• [Polecenie]: Wypisz z poniższych danych każdy wiersz, w którym występuje ciąg „what”. Wielkość liter ma znaczenie.

• [Dane wejściowe]:
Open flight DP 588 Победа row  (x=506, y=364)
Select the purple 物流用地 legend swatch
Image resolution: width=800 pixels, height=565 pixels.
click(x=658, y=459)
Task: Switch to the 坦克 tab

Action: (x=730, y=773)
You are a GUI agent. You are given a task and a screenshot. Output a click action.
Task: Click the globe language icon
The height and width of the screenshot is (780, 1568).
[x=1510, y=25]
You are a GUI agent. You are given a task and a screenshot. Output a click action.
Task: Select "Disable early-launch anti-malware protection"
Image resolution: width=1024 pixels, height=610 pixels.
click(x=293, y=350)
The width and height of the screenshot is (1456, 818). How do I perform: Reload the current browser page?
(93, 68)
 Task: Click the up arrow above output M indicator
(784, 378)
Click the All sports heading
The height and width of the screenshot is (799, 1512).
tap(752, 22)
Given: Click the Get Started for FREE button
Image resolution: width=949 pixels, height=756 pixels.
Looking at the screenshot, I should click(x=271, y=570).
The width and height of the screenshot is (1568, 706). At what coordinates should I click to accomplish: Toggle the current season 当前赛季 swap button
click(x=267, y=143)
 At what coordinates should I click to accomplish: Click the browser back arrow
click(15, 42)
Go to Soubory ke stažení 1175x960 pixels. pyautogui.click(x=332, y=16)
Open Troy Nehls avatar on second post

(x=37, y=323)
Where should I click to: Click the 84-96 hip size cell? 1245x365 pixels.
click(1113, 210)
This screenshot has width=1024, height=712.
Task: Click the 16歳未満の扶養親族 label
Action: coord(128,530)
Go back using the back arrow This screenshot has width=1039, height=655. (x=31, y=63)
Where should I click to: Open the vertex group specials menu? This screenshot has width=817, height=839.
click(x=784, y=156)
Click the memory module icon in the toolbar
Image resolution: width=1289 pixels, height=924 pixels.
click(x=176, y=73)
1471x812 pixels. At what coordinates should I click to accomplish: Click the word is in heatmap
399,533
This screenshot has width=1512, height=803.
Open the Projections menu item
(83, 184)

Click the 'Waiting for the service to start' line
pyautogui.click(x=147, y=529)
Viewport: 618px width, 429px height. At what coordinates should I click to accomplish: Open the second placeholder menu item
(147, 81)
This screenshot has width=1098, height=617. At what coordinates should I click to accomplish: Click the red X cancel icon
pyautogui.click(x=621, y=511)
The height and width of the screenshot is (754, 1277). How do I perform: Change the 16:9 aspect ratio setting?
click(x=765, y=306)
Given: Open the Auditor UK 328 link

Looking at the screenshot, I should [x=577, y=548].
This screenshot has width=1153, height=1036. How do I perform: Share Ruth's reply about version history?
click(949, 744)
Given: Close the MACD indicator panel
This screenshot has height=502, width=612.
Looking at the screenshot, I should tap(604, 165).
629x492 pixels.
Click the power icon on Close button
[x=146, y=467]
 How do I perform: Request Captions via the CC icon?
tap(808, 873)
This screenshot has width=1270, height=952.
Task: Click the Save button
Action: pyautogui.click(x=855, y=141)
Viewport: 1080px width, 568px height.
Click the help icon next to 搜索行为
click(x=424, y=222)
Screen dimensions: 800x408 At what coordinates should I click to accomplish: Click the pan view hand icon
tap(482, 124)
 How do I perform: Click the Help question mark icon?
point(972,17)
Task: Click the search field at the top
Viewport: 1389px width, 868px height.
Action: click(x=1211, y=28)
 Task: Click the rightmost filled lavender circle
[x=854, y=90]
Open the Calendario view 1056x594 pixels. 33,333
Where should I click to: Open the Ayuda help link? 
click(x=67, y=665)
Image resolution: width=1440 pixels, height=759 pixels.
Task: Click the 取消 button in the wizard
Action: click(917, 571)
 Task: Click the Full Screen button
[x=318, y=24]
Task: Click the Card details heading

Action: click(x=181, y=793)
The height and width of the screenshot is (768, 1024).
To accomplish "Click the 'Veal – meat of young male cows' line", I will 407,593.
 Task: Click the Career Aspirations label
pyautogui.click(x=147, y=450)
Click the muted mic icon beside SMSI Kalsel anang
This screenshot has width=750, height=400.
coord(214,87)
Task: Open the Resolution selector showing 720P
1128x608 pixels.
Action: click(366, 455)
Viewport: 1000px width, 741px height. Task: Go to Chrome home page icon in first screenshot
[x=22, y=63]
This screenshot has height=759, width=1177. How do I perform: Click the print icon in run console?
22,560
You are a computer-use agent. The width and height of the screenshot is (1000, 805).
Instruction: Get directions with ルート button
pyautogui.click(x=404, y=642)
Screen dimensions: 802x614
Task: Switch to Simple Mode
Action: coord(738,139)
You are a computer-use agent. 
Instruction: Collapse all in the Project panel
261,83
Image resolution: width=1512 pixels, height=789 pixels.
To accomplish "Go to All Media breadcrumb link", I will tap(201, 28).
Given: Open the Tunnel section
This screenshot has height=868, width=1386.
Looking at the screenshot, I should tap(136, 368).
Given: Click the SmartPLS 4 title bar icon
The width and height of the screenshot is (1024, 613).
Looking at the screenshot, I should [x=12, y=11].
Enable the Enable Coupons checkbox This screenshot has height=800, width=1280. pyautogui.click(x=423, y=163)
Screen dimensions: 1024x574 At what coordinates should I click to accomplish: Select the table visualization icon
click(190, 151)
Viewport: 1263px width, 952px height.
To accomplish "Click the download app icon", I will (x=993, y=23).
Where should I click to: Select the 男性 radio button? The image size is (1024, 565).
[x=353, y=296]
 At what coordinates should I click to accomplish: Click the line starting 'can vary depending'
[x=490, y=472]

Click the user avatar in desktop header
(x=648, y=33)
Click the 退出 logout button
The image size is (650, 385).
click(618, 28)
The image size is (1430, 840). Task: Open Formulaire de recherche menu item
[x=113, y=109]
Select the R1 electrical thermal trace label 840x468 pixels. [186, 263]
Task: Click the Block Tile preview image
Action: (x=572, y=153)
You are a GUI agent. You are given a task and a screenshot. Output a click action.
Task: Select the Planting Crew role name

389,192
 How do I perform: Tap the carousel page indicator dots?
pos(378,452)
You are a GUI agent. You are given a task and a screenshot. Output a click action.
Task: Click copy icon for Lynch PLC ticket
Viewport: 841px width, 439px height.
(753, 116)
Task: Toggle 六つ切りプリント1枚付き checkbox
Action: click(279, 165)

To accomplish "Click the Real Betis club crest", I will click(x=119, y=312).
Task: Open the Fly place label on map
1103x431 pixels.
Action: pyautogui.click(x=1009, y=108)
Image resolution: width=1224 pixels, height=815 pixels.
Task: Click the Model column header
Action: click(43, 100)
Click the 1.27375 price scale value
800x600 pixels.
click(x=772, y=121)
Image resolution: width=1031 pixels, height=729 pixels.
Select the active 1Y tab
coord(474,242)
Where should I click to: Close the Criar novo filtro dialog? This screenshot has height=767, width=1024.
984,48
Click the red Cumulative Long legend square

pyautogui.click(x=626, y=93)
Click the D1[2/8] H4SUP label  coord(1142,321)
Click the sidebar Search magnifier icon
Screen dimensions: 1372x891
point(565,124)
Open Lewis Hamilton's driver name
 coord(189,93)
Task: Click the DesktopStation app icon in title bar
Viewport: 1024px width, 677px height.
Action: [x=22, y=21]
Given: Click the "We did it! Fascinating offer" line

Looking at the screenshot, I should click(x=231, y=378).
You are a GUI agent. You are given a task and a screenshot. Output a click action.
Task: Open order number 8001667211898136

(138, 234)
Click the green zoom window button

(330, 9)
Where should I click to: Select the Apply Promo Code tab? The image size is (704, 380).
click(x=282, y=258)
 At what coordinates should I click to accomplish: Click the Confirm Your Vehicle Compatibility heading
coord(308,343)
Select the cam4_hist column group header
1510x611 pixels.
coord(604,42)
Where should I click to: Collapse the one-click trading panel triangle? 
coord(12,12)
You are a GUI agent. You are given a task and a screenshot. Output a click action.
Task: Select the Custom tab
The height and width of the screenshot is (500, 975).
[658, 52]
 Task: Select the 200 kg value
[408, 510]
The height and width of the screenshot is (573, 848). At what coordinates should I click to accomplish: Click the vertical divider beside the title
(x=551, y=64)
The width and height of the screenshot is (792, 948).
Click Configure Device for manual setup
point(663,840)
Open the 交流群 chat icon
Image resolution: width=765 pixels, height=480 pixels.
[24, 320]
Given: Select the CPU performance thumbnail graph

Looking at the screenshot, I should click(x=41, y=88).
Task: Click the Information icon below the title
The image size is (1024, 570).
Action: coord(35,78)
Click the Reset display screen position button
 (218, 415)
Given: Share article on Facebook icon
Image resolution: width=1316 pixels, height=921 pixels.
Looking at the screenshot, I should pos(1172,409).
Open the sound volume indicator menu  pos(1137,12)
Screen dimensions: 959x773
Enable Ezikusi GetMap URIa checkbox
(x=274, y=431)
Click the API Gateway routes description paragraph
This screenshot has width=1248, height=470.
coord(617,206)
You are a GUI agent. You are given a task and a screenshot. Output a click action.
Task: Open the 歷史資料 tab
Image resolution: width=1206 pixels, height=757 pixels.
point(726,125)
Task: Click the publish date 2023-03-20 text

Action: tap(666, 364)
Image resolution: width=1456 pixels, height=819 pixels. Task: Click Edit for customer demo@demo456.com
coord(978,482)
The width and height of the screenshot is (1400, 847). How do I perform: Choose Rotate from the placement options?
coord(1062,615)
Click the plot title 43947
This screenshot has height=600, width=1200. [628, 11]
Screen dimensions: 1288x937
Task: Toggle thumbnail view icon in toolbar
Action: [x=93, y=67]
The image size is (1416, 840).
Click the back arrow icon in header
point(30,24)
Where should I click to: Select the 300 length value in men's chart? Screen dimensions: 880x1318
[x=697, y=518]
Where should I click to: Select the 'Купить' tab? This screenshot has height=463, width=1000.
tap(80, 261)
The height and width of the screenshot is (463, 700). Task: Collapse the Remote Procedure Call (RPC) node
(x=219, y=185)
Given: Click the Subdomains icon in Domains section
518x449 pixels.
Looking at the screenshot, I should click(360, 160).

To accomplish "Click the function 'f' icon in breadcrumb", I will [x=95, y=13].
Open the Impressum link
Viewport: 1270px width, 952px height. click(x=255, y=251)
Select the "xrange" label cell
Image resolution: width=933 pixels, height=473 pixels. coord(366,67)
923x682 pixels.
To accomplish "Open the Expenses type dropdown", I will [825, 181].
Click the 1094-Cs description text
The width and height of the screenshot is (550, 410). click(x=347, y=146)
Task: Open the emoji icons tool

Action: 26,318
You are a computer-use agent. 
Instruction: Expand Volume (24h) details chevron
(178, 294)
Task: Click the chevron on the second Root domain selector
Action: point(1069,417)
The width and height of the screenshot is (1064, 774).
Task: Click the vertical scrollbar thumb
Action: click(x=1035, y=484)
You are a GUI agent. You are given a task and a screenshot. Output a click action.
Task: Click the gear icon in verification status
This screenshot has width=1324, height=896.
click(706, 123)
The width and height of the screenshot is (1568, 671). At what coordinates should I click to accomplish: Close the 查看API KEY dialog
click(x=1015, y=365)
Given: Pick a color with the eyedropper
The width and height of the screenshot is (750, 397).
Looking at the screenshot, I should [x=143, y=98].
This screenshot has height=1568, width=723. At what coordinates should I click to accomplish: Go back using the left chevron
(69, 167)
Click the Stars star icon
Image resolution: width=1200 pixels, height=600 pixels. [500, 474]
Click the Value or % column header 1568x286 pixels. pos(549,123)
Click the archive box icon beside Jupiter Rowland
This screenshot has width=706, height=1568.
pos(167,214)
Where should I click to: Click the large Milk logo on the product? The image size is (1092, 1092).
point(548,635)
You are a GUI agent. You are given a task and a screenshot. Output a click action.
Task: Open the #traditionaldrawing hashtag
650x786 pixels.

• [Rozwiązanie]:
The width and height of the screenshot is (1568, 706). At what coordinates should I click to accomplish: Toggle the current season 当前赛季 swap button
 At what coordinates should I click to accomplish: Click the browser back arrow
1471x812 pixels. At what coordinates should I click to accomplish: Click the word is in heatmap
Viewport: 618px width, 429px height. At what coordinates should I click to accomplish: Open the second placeholder menu item
This screenshot has width=1098, height=617. At what coordinates should I click to accomplish: Click the red X cancel icon
Screen dimensions: 800x408 At what coordinates should I click to accomplish: Click the pan view hand icon
Screen dimensions: 1024x574 At what coordinates should I click to accomplish: Select the table visualization icon
 At what coordinates should I click to accomplish: Click the line starting 'can vary depending'
 At what coordinates should I click to accomplish: Click the Confirm Your Vehicle Compatibility heading
The height and width of the screenshot is (573, 848). At what coordinates should I click to accomplish: Click the vertical divider beside the title
The width and height of the screenshot is (1568, 671). At what coordinates should I click to accomplish: Close the 查看API KEY dialog
This screenshot has height=1568, width=723. At what coordinates should I click to accomplish: Go back using the left chevron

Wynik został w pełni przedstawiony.